December 5th, 2007 by Troy Goodfellow · Media

A wise man once said to never assume malice where incompetence is a sufficient explanation.

That may be the deal at Gamespot regarding the termination of their editorial director, Jeff Gerstmann. Though many people are pointing to the threatened “mass resignations” in this Kotaku article that cites yet another anonymous source, for me the big thing is how it emphasizes managerial dysfunction.

However, the source did speculate that disagreements between Gertsmann and VP of games Josh Larson may have been the root cause of the former being terminated. Larson, successor to former editor in chief Greg Kasavin, was described as out of touch with the employees who report to him. The VP is the one allegedly responsible for telling Gamespot editorial staff that it was Gerstmann’s “tone” that was at the heart of his dismissal.

As for the now-pulled video of review, it appears the reasons for it’s removal are less nefarious than assumed. “Jeff showed up late. It was thrown together quickly, the sound sucked, there was only footage from the first level of the game—it was a mess,” our source said. We were told that the redacting of the clip was based on a producer’s decision and not a demand from upper management.

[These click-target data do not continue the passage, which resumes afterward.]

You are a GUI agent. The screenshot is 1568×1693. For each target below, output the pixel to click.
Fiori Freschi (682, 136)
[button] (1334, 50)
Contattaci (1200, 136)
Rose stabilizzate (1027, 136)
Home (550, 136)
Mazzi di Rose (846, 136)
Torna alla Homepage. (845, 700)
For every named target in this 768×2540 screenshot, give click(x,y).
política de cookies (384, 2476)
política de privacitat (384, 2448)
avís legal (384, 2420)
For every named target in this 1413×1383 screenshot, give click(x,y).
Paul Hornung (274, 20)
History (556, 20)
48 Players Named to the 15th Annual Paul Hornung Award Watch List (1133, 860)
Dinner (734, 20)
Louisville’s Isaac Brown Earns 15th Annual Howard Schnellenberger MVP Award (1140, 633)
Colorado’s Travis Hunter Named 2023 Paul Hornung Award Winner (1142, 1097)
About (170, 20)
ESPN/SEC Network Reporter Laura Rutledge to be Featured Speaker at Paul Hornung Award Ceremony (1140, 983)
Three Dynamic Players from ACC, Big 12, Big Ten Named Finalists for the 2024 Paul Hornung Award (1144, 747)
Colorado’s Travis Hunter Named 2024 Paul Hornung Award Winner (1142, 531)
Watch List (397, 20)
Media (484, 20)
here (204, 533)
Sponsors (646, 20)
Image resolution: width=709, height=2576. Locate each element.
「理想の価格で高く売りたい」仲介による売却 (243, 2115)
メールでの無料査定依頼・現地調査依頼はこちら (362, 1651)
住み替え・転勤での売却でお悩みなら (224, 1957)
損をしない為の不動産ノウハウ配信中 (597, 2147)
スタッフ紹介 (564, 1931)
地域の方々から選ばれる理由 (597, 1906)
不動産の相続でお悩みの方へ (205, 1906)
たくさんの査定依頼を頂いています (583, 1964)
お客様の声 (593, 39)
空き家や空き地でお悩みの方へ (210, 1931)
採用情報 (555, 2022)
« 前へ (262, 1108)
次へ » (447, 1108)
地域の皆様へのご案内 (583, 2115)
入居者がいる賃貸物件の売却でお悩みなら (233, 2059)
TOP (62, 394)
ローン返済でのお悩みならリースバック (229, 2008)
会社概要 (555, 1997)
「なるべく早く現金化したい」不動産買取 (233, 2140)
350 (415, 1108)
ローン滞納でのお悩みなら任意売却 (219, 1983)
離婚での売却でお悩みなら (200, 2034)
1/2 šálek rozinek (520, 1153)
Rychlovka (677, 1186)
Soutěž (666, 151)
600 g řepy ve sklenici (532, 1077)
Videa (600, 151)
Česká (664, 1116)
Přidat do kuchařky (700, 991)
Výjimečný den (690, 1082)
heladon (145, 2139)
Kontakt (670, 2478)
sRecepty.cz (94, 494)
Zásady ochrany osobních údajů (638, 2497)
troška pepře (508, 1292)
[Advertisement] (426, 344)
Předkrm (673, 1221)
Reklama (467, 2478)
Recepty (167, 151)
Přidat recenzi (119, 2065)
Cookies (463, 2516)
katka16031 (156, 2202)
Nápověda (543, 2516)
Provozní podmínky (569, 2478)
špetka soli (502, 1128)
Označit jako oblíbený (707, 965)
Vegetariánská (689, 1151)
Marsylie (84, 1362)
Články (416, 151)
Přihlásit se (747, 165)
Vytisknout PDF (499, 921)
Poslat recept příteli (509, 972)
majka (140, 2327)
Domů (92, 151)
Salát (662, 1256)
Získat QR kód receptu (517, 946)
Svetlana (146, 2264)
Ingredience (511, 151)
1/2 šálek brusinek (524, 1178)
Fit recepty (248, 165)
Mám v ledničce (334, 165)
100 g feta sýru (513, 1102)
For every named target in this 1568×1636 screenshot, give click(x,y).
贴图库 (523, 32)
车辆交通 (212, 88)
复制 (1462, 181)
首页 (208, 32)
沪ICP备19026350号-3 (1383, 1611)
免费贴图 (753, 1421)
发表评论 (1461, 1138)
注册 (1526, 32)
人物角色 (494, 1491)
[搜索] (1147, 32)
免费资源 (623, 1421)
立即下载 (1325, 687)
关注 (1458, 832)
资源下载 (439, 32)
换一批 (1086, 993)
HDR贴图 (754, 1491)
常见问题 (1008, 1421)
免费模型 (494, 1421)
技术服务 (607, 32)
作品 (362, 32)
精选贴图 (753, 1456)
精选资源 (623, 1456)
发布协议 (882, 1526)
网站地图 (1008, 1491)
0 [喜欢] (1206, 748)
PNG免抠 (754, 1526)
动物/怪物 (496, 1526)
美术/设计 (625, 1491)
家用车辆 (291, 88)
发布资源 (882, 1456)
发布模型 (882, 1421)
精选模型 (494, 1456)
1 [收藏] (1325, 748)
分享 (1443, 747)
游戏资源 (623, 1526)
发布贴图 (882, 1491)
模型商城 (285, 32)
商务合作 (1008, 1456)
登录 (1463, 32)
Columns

We have no more and no less reason to trust this anonymous source than we did the Valleywag Gamespot insider or whomever spoke to Penny Arcade. But the tone of the news blurb has that ring of truth for anyone who has worked in a corporate structure; new people come in to change general direction, underestimate the importance of long term relationships within the corporation, take quick and decisive action, and then find themselves legally restricted from fully commenting on what went down.

Of course, this is a less sexy story than “marketing people fire journalist” and will almost certainly get less play in the blogodome than the “corrupting influence of money” story.

The thing is, as far as we know, neither is a full accounting of what happened, each is plausible based on whichever circumstantial evidence you look at and which anonymous source you listen to.

I thought it was only fair to give this alternate explanation an airing, since some people who reference the mass resignation bit don’t talk about the reasons given for the threatened action.